Make a list of all the things you'd like to accomplish around the house and estimate the time you'll need to complete each. Consider skipping tasks that will take weeks or months. If your baby arrives partway through the job, chances are it will stay unfinished. Start with something small and see it through to completion. If you're satisfied with the results, move on to the next job on your list.
Tackle the right projects
Baby-related tasks should be at the top of your list, and many work well as an outlet for your instinct. Preparing the nursery or childproofing the house (though slightly premature) are both good choices. Building a crib, setting up a rocking chair or organizing clothing are all straightforward tasks with finite conditions for completion. Painting the baby's room is a possibility as well, but be careful, since paint with high levels of volatile organic compounds (VOCs) can be dangerous for mothers-to-be and children. If you want a more artistic touch, consider hiring a local artist to paint a whimsical mural in your nursery.
Avoid the wrong projects
Nesting may push you beyond simple cleaning and organizing tasks, and you may find yourself looking at old kitchen cabinets, a leaky toilet, or damaged hardwood flooring. But before you strap on knee pads and start pulling up boards, take a step back. Equalized hormone levels give you energy and excitement, but you'll tire more easily than usual. Going full-bore on a renovation may not be your best choice.
When in doubt, delegate
Now's the time to be the perfect project manager. If you have a partner, consider partnering up to tackle bigger jobs. You can source out materials and prices and do all the planning, and your other half can do the physical labor.

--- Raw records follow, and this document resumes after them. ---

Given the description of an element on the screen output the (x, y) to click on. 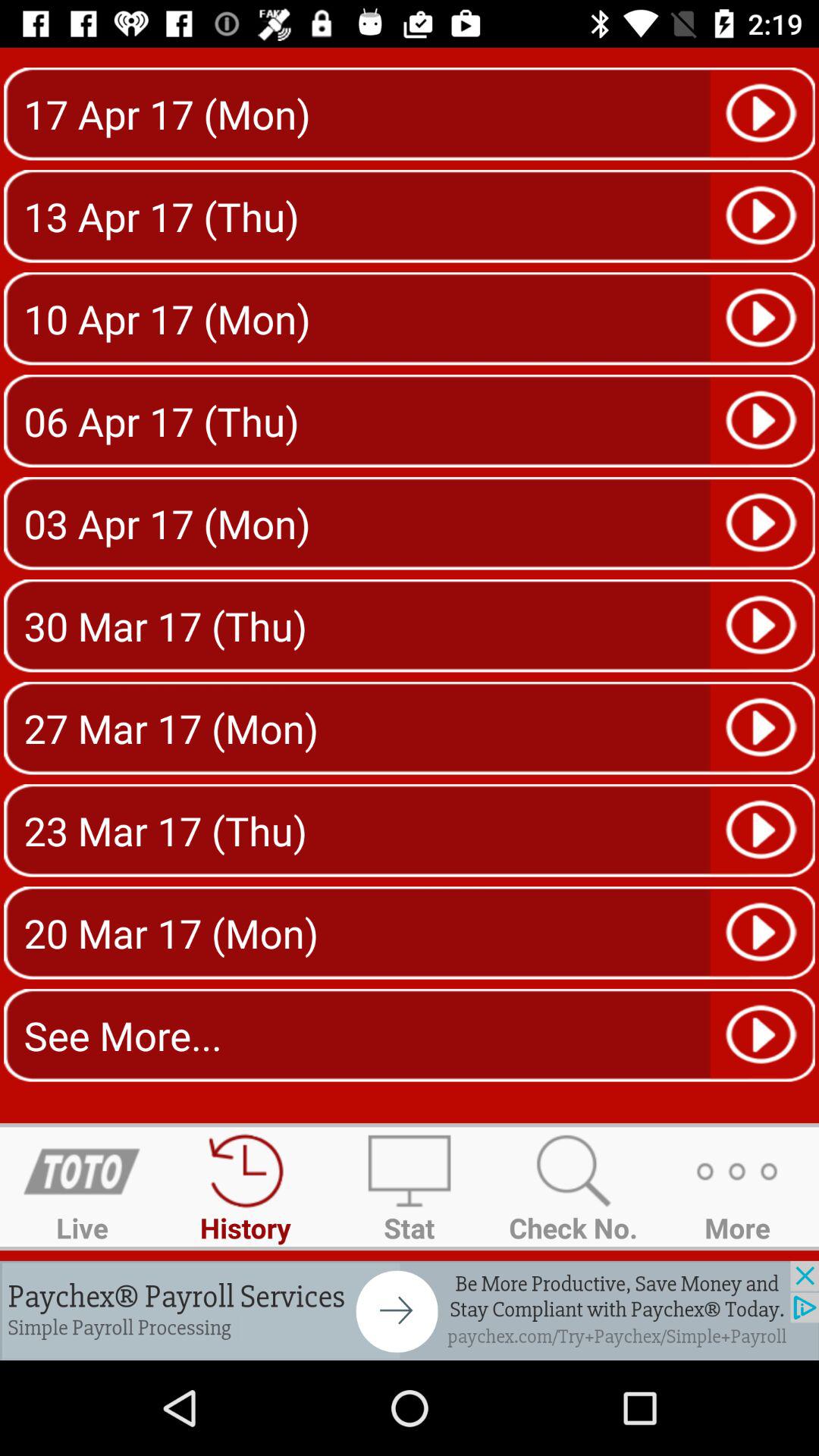
advertisement (409, 1310)
Given the description of an element on the screen output the (x, y) to click on. 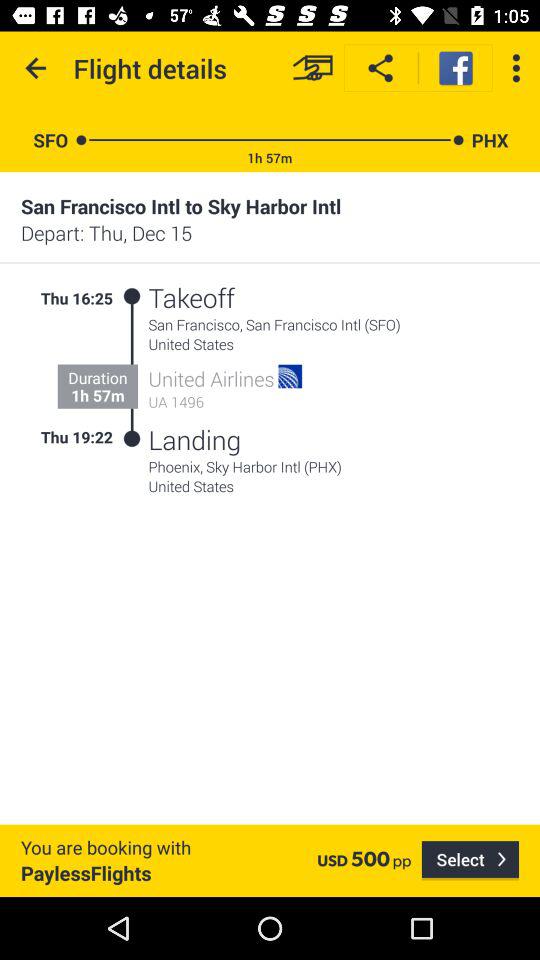
select item below the landing icon (333, 466)
Given the description of an element on the screen output the (x, y) to click on. 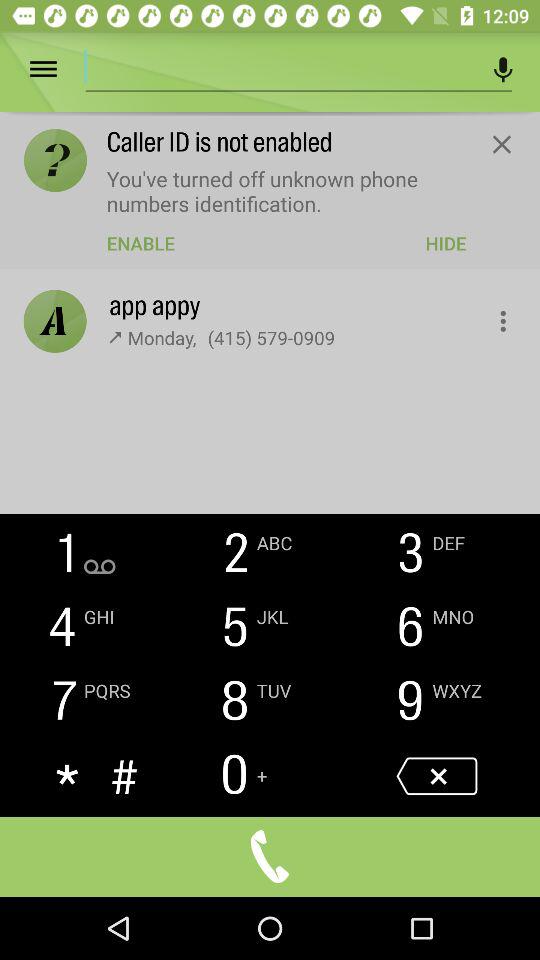
show more options (492, 315)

If you're thinking about a bigger job like landscaping, a kitchen renovation or bathroom remodel, you might want to hire a professional contractor to get the work done. This still gives you the control over what gets completed and how, but you can act in a supervisory capacity, directing the work as you see fit. Be sure to get a solid time line from your contractor, however, since you don't want a kitchen demolition happening just as you bring your newborn home.